Ten Reasons to Hate Instagram

Ten Reasons to Hate Instagram

Every change that Instagram has introduced since it went mainstream has been a step backwards for photographers. It's reached the point that, although I still post a few times a week, my love for the platform died a long time ago, and watching it stumble towards nothing but selfies and adverts is heartbreaking. Here are my biggest gripes, in no particular order.

Notifications

The notification system is next to useless. Not being able to filter out comments from likes makes the tab itself completely unusable and why this hasn't been addressed is incomprehensible. What's worse is that if you have a couple of other accounts set up on your device, there are some notifications (on the iPhone at least) that you simply cannot turn off. 

The Algorithm

The switch from a chronological feed to one driven by algorithms was the first nail in the coffin, marking the start of the platform's demise as a means of sharing photographs. At first, I didn't mind too much but recently my feed has become garbage, gradually worsening with each month. Of the 480-odd people that I follow, I see the same 30-40 users, and almost nothing else. If I browse for 10 minutes and then pick up my phone for another scroll an hour later, it only takes a few minutes before I start to see the same posts again. Another example: about six months ago, I started following @fursty, an outdoor/wilderness photographer with a very distinctive style and more than a million followers. He posts about four or five times a week. I've yet to see a single one of his photographs in my feed. Instead, I'm stuck with the same 30-40 users mentioned above. How the algorithm has ruined my feed so comprehensively is really quite impressive, and I know I'm not the only one suffering.

Time Travel

Here's a quick sample of my feed: 3 hours ago, 3 days ago, 9 hours ago, 2 days ago, 4 hours ago, 2 days ago, advert, 9 hours ago, 3 hours ago, 3 days ago, 2 days ago, 10 hours ago, 5 hours ago, advert.
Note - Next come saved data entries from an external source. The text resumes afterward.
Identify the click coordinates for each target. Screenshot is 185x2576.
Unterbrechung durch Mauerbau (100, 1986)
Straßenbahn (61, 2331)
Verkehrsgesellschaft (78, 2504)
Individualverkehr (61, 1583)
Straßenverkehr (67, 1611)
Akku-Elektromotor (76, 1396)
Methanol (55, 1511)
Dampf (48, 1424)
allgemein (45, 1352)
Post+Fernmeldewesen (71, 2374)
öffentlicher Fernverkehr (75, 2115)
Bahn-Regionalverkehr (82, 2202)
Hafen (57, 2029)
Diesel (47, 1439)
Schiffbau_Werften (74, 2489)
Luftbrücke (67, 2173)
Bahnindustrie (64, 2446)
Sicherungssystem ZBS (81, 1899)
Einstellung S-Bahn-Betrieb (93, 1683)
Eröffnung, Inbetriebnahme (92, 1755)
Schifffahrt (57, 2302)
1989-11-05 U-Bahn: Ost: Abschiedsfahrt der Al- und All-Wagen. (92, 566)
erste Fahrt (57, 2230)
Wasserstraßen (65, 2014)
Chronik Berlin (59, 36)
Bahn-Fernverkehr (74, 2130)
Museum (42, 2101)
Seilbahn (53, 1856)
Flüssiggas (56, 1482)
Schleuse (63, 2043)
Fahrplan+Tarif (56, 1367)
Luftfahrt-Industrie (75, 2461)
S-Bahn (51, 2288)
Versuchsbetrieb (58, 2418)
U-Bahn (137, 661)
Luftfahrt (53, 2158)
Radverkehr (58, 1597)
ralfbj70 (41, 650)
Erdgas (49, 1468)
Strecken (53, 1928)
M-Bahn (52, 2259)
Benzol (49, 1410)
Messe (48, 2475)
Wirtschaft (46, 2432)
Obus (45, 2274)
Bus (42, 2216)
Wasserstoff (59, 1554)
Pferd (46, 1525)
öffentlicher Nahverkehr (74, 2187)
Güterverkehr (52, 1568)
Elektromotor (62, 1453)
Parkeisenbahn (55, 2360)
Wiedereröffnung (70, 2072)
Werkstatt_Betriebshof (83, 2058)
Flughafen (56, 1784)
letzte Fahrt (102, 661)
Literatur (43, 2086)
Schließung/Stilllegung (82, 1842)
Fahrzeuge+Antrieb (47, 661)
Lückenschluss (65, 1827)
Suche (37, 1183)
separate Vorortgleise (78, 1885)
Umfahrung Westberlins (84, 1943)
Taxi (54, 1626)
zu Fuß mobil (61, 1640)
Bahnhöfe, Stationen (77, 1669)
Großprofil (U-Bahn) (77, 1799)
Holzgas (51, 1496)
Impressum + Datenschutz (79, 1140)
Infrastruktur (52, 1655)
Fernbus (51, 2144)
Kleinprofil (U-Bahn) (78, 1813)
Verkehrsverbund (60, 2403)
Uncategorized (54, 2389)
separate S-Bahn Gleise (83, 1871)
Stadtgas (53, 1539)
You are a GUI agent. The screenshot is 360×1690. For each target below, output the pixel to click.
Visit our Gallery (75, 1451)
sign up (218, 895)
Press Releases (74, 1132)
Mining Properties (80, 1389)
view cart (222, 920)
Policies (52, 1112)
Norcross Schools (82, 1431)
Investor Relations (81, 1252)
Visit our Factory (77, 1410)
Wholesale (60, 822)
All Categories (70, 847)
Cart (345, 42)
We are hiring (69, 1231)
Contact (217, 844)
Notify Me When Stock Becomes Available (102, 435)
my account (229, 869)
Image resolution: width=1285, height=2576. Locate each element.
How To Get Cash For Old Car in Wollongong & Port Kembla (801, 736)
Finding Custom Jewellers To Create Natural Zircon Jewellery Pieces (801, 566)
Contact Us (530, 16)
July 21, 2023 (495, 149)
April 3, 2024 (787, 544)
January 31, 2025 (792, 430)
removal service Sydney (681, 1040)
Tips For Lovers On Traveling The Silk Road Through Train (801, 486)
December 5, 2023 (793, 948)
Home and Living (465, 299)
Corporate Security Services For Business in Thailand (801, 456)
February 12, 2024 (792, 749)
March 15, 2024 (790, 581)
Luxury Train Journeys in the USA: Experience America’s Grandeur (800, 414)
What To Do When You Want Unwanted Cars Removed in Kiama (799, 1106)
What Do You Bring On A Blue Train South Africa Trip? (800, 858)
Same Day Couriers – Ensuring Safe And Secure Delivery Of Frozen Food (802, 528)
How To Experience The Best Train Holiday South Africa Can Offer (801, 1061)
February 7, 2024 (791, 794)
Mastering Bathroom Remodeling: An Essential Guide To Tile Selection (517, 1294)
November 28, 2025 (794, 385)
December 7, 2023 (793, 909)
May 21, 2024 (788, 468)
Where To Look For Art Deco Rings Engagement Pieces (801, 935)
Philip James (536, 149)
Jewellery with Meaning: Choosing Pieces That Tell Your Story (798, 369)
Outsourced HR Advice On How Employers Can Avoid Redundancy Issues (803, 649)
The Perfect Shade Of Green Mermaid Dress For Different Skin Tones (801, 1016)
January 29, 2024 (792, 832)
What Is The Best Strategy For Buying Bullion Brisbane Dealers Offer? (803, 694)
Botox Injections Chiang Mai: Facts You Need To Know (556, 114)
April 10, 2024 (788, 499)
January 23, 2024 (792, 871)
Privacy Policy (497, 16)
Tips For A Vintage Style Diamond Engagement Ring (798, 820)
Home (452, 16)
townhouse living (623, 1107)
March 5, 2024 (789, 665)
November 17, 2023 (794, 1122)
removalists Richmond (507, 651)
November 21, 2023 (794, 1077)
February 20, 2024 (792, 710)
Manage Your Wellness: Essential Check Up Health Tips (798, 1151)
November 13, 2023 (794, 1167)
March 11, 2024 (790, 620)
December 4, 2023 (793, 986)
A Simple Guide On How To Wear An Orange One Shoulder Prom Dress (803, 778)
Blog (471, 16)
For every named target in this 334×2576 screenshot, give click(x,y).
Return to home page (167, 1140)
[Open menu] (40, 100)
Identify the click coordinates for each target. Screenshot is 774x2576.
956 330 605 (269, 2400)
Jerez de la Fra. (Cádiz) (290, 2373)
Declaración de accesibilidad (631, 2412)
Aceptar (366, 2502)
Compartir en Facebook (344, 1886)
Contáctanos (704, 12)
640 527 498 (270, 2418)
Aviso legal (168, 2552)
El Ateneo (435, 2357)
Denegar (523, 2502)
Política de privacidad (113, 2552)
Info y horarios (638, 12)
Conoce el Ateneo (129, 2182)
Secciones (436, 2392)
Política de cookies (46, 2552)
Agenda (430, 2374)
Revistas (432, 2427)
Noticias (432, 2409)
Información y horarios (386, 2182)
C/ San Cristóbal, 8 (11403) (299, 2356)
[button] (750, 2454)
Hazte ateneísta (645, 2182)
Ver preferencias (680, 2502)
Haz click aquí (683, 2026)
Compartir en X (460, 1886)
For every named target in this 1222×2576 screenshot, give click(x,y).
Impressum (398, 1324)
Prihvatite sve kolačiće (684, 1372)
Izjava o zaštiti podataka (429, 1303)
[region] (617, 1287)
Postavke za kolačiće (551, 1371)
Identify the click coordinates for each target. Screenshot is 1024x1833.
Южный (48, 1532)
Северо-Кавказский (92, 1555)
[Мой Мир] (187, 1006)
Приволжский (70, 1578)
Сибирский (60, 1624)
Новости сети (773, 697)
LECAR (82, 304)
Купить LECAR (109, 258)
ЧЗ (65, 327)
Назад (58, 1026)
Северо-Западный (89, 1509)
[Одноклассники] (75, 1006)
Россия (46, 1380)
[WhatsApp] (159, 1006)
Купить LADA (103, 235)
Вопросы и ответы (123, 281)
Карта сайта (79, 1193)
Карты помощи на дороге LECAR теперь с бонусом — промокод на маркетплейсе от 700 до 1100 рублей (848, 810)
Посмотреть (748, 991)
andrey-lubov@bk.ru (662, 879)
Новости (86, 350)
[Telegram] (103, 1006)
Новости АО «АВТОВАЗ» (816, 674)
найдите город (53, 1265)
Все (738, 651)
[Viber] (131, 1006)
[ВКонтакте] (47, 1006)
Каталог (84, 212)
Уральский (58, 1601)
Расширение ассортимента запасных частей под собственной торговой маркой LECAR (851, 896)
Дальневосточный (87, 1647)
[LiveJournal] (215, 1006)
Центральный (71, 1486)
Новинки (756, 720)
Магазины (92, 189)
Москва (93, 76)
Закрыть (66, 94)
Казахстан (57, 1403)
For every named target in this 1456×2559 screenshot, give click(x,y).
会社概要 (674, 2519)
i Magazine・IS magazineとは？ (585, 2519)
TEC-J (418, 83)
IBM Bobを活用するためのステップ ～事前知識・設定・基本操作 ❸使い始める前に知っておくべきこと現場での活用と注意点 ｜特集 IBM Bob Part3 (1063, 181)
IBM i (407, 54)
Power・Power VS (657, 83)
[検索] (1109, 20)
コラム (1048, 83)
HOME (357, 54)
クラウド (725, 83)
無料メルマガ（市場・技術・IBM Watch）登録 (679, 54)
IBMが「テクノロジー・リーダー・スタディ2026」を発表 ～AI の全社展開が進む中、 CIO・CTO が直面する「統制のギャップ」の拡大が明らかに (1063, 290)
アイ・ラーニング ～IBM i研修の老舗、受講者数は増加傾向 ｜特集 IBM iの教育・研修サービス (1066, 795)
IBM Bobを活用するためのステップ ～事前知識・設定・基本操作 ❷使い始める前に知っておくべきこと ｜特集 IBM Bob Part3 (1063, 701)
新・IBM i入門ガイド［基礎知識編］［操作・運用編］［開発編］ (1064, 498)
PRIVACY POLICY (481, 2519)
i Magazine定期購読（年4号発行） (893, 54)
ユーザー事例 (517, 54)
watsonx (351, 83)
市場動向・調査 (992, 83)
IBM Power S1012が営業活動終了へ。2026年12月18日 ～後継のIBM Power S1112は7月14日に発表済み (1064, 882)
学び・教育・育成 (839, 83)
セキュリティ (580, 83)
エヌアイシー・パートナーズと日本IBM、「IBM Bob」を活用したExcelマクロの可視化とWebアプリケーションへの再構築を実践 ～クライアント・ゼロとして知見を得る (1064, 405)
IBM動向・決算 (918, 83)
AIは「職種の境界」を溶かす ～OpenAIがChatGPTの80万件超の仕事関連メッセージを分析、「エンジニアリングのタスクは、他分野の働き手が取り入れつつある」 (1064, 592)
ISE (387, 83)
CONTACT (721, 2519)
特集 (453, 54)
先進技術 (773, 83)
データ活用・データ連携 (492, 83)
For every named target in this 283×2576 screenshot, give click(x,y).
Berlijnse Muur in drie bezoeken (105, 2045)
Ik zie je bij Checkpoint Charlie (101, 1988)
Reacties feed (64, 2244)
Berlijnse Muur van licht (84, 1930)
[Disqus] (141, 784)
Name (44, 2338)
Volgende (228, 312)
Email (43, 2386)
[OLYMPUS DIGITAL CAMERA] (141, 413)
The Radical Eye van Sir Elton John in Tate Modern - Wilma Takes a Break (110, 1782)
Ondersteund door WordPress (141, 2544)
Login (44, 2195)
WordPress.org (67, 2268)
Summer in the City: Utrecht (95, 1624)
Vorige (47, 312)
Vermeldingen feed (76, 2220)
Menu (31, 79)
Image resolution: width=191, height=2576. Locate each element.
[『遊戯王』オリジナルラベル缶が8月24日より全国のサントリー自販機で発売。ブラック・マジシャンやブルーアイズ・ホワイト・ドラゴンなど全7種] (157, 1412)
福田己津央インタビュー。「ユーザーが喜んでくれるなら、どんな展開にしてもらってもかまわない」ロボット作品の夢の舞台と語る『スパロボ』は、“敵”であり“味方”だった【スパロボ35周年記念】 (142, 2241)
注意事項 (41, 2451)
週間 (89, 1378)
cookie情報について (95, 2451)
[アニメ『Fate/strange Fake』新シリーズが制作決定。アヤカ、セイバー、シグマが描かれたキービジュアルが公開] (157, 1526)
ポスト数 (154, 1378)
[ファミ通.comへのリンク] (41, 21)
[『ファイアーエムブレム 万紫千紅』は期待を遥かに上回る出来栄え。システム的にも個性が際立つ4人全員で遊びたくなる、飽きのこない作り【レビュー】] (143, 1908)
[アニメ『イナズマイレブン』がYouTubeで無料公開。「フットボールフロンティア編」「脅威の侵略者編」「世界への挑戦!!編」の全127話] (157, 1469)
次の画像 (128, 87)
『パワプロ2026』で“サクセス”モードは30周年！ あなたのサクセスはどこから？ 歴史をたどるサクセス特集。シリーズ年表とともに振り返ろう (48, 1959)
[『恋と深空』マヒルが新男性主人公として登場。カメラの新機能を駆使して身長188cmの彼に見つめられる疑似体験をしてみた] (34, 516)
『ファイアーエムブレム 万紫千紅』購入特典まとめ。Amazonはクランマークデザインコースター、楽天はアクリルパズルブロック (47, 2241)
Seeing posts from three days ago (occasionally more) is confusing. Sometimes people are announcing time-sensitive information which I respond to with a comment, only to discover that the moment is long gone.

Hashtags

Counting hashtags is an almighty pain in the backside. Adding a "number of hashtags used" counter would require very few lines of code but it seems that no one at Instagram is particularly interested in making your life easier. The consequence of exceeding the completely arbitrary figure of 30 hashtags — a number that you stumble upon by accident — is a post with no caption. This mysterious punishment for breaking this mysterious rule is as frustrating as it is random.

Boosted Posts Kill Engagement

Last year I paid for my first Instagram boosted post in order to advertise some parkour photography workshops that I was running. It's worth noting that once you have paid for a boosted post, from then on, all of your non-boosted posts will take a nosedive. This is a ploy to make you miss the level of engagement that you once had and nudge you towards paying out again. If you've never paid Instagram money, give it a second thought before you decide it's worth taking the hit.

This Post Is Performing Better than 85 Percent of Other Posts

Instagram makes sure to tell me when a certain post is doing better than 85 percent of all of my other posts. Bizarrely, it seems that every single time I post, that post is doing better than 85 percent of all of my other posts. This mathematical impossibility starts to grate after a while.

Spam Comments

"Nice pic!" "Cool!" "This is the best one!" Spam comments have dropped off significantly since Instagram killed off Instagress, but they're still out there, and they're still infuriating.

Reposting

What Instagram conveniently forgets to remind its users is that you can only upload content that is your own. This means that every time an account reposts an image or a video without getting permission in advance, it is breaching copyright. There is no in-app repost function because Instagram knows that it's at odds with its own terms of service. Instead, they've passively permitted a culture of reposting that's built on the assumption that everyone is entitled to use everyone else's content.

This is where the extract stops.